Covid 19 – what’s the impact on businesses?
The Creative Industries Federation warns of a “cultural catastrophe”, projecting devastating figures for 2020. Economic modelling by global forecasting firm Oxford Economics predicts the turnover of the UK’s creative industries will contract by £74 billion in 2020. The Crafts Council contributed to the research which shows that crafts could lose £513 million in revenue (53%), with the craft economy projecting to lose 47% of jobs (58,000) as many craft practitioners experience the fallout of closed workshops and retail spaces.
The Chancellor subsequently announced a new £1.57bn support package for the arts to protect the Britain’s arts, culture and heritage industries. We are hoping to learn how this may also benefit sole traders and freelancers.
More businesses closed in the arts than other sectors, according to Government figures for the first two weeks of lockdown from 23 March. They show that a quarter of UK employees were on furlough, but in the arts the figure was around two-thirds.
The DCMS Committee published its Inquiry into the impact of Covid-19 on DCMS sectors, highlighting the devastating impact of the virus. It expressed concern that freelancers and small companies will continue to fall through the gaps of Government support. The Crafts Council responded to the Inquiry, emphasising the anticipated losses to craft businesses, advice and resources and the making activities we’ve made available on our website.
Covid 19 – what’s changing?
The Impact of Covid-19 on Education summarises published evidence on the early impacts of lockdown including on the youth labour market, disadvantage, schools, further education and higher education.
At one point it seemed that some schools might stop doing arts GCSEs following lockdown to reduce the size of the curriculum next school year, but Education Secretary Gavin Williamson confirmed schools must return to a broad and balanced curriculum in September.

[Saved entries]

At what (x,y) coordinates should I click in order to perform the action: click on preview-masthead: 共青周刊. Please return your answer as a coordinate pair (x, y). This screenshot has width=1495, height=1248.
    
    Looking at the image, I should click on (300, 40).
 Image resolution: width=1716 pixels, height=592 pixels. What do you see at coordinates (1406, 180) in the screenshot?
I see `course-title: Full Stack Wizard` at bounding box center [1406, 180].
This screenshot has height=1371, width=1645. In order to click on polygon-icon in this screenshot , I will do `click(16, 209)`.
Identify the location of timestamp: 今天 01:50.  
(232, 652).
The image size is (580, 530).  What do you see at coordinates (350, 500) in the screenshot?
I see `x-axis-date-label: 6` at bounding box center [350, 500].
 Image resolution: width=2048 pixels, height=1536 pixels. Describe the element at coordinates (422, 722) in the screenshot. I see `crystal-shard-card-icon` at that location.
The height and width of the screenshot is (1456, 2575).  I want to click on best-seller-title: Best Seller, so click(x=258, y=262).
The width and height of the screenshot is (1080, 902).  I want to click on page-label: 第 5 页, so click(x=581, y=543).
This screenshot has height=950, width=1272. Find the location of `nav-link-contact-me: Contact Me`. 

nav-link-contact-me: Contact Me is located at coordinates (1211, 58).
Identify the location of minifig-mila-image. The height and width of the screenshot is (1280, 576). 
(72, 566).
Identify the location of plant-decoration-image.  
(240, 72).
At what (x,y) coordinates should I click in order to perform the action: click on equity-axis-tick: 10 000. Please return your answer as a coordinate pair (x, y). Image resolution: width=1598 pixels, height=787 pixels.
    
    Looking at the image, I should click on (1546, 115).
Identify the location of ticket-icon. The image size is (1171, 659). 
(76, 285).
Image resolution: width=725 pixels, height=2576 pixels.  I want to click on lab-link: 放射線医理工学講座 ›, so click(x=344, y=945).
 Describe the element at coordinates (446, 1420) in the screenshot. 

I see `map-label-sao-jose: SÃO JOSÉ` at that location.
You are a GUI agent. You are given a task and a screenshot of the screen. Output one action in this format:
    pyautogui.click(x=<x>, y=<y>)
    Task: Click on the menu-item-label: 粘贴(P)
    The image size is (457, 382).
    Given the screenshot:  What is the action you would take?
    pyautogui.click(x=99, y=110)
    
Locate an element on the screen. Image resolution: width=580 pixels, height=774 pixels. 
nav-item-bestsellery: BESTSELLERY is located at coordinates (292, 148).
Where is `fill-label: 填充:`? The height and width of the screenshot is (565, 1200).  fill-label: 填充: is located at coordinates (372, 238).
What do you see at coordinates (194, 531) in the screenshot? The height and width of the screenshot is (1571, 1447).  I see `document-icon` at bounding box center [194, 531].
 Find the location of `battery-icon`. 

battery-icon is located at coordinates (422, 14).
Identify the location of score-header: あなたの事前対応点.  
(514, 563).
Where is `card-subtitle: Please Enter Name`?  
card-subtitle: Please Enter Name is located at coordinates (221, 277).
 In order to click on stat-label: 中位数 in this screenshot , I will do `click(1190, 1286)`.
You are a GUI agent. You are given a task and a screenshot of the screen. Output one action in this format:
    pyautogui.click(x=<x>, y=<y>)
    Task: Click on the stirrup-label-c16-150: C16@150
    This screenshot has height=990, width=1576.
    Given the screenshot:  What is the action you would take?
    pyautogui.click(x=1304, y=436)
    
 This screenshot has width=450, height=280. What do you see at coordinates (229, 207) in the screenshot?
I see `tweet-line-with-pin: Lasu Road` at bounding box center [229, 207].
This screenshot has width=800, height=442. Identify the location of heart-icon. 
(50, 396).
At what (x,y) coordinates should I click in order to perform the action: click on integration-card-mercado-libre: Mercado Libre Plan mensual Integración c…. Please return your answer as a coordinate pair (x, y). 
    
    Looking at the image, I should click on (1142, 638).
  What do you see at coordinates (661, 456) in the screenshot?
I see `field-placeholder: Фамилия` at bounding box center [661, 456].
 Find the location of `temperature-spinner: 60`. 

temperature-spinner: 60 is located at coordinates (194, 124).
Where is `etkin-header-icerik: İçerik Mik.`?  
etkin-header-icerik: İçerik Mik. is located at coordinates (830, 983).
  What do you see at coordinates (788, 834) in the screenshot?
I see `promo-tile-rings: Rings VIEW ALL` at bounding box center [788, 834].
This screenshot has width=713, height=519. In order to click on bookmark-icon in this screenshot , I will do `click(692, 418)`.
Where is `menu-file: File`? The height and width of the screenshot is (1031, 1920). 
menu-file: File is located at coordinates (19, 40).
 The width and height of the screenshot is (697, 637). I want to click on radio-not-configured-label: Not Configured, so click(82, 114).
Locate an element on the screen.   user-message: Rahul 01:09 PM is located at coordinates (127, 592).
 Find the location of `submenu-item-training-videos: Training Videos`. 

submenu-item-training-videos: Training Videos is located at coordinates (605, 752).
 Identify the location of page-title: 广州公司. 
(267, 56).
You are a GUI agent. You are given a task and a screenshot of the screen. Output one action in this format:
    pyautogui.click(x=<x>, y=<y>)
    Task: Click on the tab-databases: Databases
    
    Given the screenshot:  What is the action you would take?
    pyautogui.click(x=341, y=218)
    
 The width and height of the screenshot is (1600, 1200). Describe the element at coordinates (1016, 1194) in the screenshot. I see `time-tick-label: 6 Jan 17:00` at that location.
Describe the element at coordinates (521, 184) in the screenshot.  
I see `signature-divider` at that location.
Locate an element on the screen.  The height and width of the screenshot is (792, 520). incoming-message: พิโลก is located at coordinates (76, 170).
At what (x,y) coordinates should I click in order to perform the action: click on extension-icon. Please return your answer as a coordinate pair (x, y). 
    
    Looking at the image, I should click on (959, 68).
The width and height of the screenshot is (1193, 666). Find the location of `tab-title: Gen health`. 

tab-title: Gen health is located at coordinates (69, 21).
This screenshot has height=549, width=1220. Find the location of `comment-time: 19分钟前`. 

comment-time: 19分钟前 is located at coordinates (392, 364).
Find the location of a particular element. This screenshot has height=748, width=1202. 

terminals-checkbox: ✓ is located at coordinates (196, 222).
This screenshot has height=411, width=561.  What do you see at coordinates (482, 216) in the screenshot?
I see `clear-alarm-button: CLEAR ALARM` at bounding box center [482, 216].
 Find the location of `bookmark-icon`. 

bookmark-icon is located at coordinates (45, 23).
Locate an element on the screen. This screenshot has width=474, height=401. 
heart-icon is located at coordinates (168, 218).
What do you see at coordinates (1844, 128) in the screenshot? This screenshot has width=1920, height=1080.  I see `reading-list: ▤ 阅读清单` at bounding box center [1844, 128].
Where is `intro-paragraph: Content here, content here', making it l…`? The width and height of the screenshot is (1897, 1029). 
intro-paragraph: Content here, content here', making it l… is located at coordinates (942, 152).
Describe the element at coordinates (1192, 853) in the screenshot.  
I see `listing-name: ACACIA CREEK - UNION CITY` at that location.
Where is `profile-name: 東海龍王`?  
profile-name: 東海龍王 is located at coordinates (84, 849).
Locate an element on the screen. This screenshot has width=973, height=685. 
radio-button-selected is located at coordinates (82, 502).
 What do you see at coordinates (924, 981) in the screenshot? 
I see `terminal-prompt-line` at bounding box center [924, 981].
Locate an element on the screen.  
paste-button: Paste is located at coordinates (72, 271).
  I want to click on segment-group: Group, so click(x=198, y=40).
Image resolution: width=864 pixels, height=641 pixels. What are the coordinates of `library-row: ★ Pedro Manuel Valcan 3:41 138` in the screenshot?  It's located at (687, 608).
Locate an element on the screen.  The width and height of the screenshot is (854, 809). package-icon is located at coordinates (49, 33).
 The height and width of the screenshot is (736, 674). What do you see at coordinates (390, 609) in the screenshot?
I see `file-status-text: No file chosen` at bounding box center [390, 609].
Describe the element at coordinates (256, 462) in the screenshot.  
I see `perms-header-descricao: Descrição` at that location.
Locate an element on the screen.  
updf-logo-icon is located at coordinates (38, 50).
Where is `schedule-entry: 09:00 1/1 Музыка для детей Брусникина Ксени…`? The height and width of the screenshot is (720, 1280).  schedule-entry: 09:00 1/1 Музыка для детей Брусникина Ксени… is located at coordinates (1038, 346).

Exercise brief >>
Copy out the part of the Covid 19 impact page that opens with the words containing "More businesses closed" and closes with "was around two-thirds.", switching "furlough" to "temporary leave".

Completed exercise >>
More businesses closed in the arts than other sectors, according to Government figures for the first two weeks of lockdown from 23 March. They show that a quarter of UK employees were on temporary leave, but in the arts the figure was around two-thirds.